Background: Four randomized trials have evaluated the impact of supplemental perioperative oxygen on the incidence of surgical site infections (SSIs), with mixed results. The objectives of this meta-analysis were: (1) To evaluate further the effect of supplemental perioperative oxygen on SSIs after colorectal surgery; and (2) to generate a strategy for future studies to determine definitively the value of this intervention.
Methods: We conducted a MEDLINE search to identify randomized trials of supplemental perioperative oxygen with a primary endpoint of SSI. Fixed-effects and random-effects models were employed, and the null association was tested for each. Tests also were performed for heterogeneity and publication bias.

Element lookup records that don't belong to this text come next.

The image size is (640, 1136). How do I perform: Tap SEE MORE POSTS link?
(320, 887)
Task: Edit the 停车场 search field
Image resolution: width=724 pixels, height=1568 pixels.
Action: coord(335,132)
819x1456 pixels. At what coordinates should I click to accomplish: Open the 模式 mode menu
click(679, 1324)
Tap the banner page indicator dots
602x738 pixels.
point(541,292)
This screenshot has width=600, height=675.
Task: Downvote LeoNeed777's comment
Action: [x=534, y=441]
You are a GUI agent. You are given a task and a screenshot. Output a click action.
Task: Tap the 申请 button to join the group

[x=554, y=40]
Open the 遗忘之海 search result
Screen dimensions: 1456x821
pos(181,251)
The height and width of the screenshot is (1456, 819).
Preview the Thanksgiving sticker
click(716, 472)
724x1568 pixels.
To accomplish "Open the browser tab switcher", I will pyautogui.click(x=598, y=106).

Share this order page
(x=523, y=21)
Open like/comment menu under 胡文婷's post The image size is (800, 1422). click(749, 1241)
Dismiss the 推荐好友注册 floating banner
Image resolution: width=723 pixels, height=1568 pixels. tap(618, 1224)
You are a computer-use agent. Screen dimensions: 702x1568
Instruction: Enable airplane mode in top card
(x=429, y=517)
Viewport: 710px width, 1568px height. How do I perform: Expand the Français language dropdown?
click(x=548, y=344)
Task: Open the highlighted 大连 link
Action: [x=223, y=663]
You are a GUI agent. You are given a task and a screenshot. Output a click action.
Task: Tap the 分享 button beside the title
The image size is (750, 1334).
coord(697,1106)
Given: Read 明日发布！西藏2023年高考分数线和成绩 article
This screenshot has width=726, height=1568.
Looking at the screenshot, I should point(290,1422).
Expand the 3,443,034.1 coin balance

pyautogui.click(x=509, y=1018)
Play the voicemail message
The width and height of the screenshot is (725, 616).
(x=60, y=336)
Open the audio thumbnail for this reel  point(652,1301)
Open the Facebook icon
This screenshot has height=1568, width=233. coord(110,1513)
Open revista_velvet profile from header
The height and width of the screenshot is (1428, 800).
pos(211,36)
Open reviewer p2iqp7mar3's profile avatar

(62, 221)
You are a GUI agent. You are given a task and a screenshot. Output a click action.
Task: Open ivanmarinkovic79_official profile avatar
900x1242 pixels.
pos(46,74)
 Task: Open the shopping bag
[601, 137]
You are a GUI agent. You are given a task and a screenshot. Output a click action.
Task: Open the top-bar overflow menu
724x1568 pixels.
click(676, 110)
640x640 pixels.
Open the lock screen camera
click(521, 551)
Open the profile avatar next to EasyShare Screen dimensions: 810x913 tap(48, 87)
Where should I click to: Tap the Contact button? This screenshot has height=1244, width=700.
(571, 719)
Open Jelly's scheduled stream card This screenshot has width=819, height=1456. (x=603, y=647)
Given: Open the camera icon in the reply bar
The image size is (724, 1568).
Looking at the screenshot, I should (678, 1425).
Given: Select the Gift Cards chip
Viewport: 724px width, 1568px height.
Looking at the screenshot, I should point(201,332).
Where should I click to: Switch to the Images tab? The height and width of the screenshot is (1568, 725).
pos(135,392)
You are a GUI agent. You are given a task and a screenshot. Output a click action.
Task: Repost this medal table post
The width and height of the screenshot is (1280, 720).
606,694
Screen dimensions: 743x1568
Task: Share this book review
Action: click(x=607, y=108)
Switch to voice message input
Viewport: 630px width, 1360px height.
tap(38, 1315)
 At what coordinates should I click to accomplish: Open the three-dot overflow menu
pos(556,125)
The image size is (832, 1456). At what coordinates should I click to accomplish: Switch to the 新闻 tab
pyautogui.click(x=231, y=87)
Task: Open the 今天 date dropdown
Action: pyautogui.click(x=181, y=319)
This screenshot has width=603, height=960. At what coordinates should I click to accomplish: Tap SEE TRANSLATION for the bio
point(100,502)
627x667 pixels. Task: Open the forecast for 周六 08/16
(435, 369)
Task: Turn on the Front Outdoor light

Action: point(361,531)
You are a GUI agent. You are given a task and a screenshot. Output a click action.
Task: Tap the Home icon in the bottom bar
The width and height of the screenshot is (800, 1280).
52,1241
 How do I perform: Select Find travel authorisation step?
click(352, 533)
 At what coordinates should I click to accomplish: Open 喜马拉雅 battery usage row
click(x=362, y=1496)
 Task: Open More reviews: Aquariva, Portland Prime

Results: Four studies were identified that satisfied the search criteria. The total number of patients was 943, of whom 477 received supplemental oxygen and 466 served as controls. The pooled risk ratio (RR) for SSI favored the patients who received supplemental oxygen (RR = 0.68; 95% confidence interval [CI] 0.49, 0.94), but this difference was not maintained with a random-effects model (RR = 0.73; 95% CI 0.42, 1.28; p = 0.27). Heterogeneity was present among the studies. There was no evidence of publication bias.
Conclusions: Supplemental perioperative oxygen is associated with a lower risk of SSI in patients undergoing colorectal surgery. The heterogeneity among the individual reports may be secondary to differences in study protocols.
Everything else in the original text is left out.